Warranties. Seller warrants that: (a) any Products are merchantable and fit for the particular purpose intended by Buyer; (b) any Products conform to applicable Specifications, including Governmental Requirements regarding the “Food and Drug Administration”, government purchasing “fraud and abuse” rules and any similar or related rules outside the U.S.; importation, the environment, safety and health; and labor, employment and discrimination; (c) Seller has the requisite skills, knowledge and experience for proper performance of any related services and such services will be performed in accordance with the highest standards applicable to such work; and (d) will be free of latent and patent defects in design, materials and workmanship as well as in shipping, handling, packaging and processing. Seller shall reimburse Buyer for all expenses, costs and liabilities (including labor charges and attorney’s fees and disbursements) which may arise in connection with the Products (including any related services) or any breach whatsoever of the foregoing warranty. Without limiting the foregoing, Seller shall be fully responsible for any and all costs, expenses and liabilities of Buyer or its customers which may arise in connection with voluntary or involuntary recalls, field returns, service campaigns or similar activities relating to the Products.
Delivery. Time is of the essence with respect to any Order and Seller shall deliver strictly in accordance with delivery schedule(s) set forth herein or otherwise by Buyer. Seller shall defend and indemnify Buyer with respect to any claims, expenses or liabilities arising in any way in connection with failure by Seller to delivery Products in accordance with schedules established by Buyer.
Prices. Pricing is as agreed to in writing by an authorized officer of Buyer; provided that Seller warrants that the prices are not less favorable than those currently extended to any other customer.
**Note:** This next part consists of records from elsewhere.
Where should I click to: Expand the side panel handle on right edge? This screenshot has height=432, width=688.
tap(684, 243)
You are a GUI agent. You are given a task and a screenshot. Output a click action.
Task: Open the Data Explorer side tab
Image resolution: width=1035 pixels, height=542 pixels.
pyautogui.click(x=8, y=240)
If Seller reduces its prices to any entity during the term hereof, Seller agrees to reduce prices correspondingly hereunder. Prices shown on this Order are complete, and no additional charges (including shipping, packaging, labeling, custom duties, taxes, storage and insurance) of any type shall be added.
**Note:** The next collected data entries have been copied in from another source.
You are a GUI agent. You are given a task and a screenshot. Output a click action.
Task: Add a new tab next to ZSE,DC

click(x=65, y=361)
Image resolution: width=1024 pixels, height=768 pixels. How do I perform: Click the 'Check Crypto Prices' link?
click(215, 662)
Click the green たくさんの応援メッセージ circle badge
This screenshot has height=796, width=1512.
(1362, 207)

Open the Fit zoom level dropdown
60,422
Indemnities. Seller shall indemnify and hold harmless Buyer and its officers, employees, agents and affiliates from and against all liabilities, losses, claims, actions, costs, expenses and disbursements (including attorney’s fees and disbursements and internal costs), related to any investigation, litigation or other proceeding which arises or is alleged to arise in connection with the Products or otherwise from Seller’s acts or omissions under this Order (the same to apply whether or not (i) Buyer is a party thereto, (ii) Buyer was negligent in connection therewith or (iii) the foregoing are based on contract, tort or strict liability). Without limiting the foregoing, Seller (at its own expense) shall indemnify and hold harmless Buyer and defend or settle any action brought against Buyer to the extent that it is based on a claim that any Product infringes a patent, copyright, trademark or other intellectual property right. Any amounts not paid when due by Seller hereunder shall accrue interest at the rate of 1.5% per month or the highest rate permitted by applicable law.
Insurance. Seller shall maintain public liability, products liability, property damage and workers’ compensation insurance in commercially reasonable amounts with reputable insurers approved by Buyer. All such policies of insurance shall contain appropriate endorsements naming Buyer as an additional insured and requiring the insurer to give Buyer 30 days’ prior written notice of any cancellation or substantial change of coverage. Annually, Seller shall provide Buyer an insurance certificate evidencing the foregoing.
Buyer’s Property. Unless Buyer agrees in writing, designs, creations, developments and work product of any applicable orders hereunder shall be considered “works made for hire” and Buyer shall be the sole owner thereof. Seller shall execute all documents and take other action requested by Buyer to effect such ownership and transfer to Buyer the full content and functionality of such work product.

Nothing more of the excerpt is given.